公開日:2025年11月10日

東京国立近代美術館で「杉本博司 絶滅写真」展、竹久夢二展、下村観山展など。2026年度の展覧会スケジュールが公開

コレクション展では、新収蔵品のメダルド・ロッソ《Ecce Puer(この少年を見よ)》をお披露目

杉本博司 相模湾、江之浦 2025 ゼラチン・シルバー・プリント 119.4×149.2cm © Hiroshi Sugimoto/Courtesy of Gallery Koyanagi

東京国立近代美術館、2026年の企画展・コレクション展は?

東京国立近代美術館で2026年度に開催される展覧会のスケジュールが公開された。

12月16日からは「アンチ・アクション 彼女たち、それぞれの応答と挑戦」が開催される同館。1950〜60年代の日本の女性美術家による創作を「アンチ・アクション」というキーワードから見直す展覧会で、中嶋泉著『アンチ・アクション』(2019)のジェンダー研究の観点を足がかりに、草間彌生、田中敦子、福島秀子ら14名の作品およそ120点が紹介される。現在開催中の豊田市美術館(10月4日〜11月30日)に続き、東京国立近代美術館(12月16日~2026年2月8日)、兵庫県立美術館(2月28日〜2026年5月6日[予定])と巡回する。

ここでは、同展に続く企画展およびコレクション展のラインアップを紹介する。

下村観山展/2026年3月17日〜5月10日

日本画家・下村観山(1873〜1930)の、関東圏では13年ぶりとなる大規模な回顧展。紀伊徳川家に代々仕える能楽師の家に生まれた下村観山は、幼時より画の才能を発揮し、東京美術学校に第1期生として入学。卒業後は同校で教鞭を執ったのち、校⾧の岡倉天心とともに辞職した後は、日本美術院の設立に参加し、岡倉の指導のもとで横山大観、菱田春草らと新時代にふさわしい日本美術の道を切り拓いた。古画の模写・模造事業への参加やイギリス留学・欧州巡遊などを通して技術力に磨きをかけ、《木の間の秋》(1907)、《小倉山》(1909)といった作品には、やまと絵や琳派の伝統的な技法と西洋画由来の写実的な表現を融合させた成果が見られる。
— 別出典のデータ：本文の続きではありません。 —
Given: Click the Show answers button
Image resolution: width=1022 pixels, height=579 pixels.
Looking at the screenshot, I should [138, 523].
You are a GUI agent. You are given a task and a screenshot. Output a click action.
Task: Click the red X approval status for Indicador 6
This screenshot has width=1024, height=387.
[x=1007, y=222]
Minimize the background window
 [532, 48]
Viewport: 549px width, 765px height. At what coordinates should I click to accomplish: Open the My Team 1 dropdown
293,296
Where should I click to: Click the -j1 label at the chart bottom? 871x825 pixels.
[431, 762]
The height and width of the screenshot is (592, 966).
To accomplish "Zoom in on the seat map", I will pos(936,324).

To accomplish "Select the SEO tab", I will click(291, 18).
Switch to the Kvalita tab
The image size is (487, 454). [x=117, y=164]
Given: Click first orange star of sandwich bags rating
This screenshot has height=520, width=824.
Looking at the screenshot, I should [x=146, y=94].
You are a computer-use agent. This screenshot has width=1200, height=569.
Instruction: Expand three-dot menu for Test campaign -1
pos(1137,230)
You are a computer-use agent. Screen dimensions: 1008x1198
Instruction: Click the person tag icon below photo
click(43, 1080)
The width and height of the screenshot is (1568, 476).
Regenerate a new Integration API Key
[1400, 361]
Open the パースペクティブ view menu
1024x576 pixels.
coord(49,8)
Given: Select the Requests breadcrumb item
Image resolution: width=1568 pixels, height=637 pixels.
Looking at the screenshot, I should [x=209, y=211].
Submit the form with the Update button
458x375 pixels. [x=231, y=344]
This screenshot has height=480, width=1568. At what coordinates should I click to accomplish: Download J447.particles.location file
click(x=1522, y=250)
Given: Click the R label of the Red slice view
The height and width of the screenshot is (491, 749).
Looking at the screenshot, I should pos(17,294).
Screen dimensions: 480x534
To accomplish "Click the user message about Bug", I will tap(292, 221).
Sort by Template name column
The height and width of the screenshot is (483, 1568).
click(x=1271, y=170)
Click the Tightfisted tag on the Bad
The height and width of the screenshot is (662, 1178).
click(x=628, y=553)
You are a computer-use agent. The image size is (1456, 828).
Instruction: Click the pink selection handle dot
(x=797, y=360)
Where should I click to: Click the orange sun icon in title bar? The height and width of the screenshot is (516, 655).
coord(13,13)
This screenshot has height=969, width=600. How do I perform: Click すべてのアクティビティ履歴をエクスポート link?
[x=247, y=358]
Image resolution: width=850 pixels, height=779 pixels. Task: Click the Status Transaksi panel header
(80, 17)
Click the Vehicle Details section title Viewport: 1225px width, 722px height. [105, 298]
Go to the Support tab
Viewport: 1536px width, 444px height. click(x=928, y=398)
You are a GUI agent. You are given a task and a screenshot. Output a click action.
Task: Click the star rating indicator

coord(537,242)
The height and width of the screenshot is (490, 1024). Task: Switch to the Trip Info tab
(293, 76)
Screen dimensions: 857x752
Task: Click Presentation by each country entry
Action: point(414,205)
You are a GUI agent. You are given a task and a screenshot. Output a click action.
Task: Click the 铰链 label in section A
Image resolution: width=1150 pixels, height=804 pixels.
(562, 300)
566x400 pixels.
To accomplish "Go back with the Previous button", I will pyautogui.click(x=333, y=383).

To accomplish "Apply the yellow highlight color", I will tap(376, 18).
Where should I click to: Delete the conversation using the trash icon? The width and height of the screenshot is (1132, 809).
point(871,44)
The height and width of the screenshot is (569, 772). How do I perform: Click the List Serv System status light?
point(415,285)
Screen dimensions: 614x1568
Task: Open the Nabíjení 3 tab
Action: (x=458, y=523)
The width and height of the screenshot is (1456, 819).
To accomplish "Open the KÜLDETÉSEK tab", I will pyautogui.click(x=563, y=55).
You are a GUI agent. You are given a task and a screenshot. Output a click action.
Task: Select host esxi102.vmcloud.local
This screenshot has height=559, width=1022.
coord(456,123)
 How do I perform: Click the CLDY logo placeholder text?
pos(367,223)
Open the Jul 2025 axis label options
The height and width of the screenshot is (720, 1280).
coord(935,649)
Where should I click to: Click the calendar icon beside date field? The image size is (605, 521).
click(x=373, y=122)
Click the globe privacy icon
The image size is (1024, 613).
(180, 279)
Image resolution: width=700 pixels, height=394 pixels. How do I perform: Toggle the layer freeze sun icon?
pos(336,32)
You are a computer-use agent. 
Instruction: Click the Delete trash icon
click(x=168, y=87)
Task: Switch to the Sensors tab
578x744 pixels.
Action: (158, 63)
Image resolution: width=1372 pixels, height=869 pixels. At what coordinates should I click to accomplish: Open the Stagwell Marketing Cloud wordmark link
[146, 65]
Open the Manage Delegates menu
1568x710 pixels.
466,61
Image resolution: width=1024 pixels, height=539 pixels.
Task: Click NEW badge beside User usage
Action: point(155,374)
本展では、観山の代表作を通して作家の画業をたどるとともに、最新の研究成果も盛り込みながら、日本の近代美術史における観山芸術の意義を改めて検証する。

杉本博司 絶滅写真/2026年6月16日〜9月13日

現代美術、建築、舞台芸術をはじめ、書、陶芸、和歌、料理など多岐にわたる領域で活躍する杉本博司(1948〜)。その芸術の原点には銀塩写真がある。確固たるコンセプトに基づいて制作された作品は、銀塩写真の技術としても頂点を極めるものであり、写真がデジタルに置き換わったいま、その技法は「絶滅が危惧される」ものとも言える。

本展では杉本の初期にあたる1970年代後半から現在までの銀塩写真約65点を展観。写真作品で構成する美術館個展としては、2005年の森美術館以来となる。さらに所蔵作品ギャラリー3階では、東京国立近代美術館が所蔵する杉本作品全点と、未公開資料「スギモトノート」をサテライト展示する。詳細はニュースをチェック。

2026年10月からは竹久夢二展も。コレクション展では新収蔵品をお披露目

このほか、企画展として2026年10月23日〜2027年1月11日に「竹久夢二 時代を創る表現者」が行われる。

2~4階所蔵品ギャラリーでは、「所蔵作品展 MOMATコレクション」を開催。国内最大級となる14000点近くのコレクションから、年4、5回の会期ごとに約200点を小特集を交えながら紹介する。現在開催中の「所蔵作品展 MOMATコレクション」は2026年2月8日まで。長らく国外への貸出が続いていた奈良美智《Harmless Kitty》(1994)が約2年ぶりに同館で公開されているほか、写真家・細江英公の初期代表作《薔薇刑》など展示されている。

奈良美智 Harmless Kitty 1994 © Yoshitomo Nara

次回の「MOMATコレクション」の会期は2026年3月3日〜5月10日となり、2025年度の新収蔵品であるメダルド・ロッソ《Ecce Puer(この少年を見よ)》をお披露目する。2026年5月以降の所蔵作品展については順次発表される。

メダルド・ロッソ Ecce Puer(この少年を見よ) 1920-25頃 撮影:大谷一郎

さらに毎年恒例、桜の時期に行われる「美術館の春まつり」を3月中旬~4月上旬に開催予定。皇居や千鳥ヶ淵、北の丸公園といった桜の名所エリアに立地する同館にて、桜や春を描いた名画の特集展示を中心に展開する。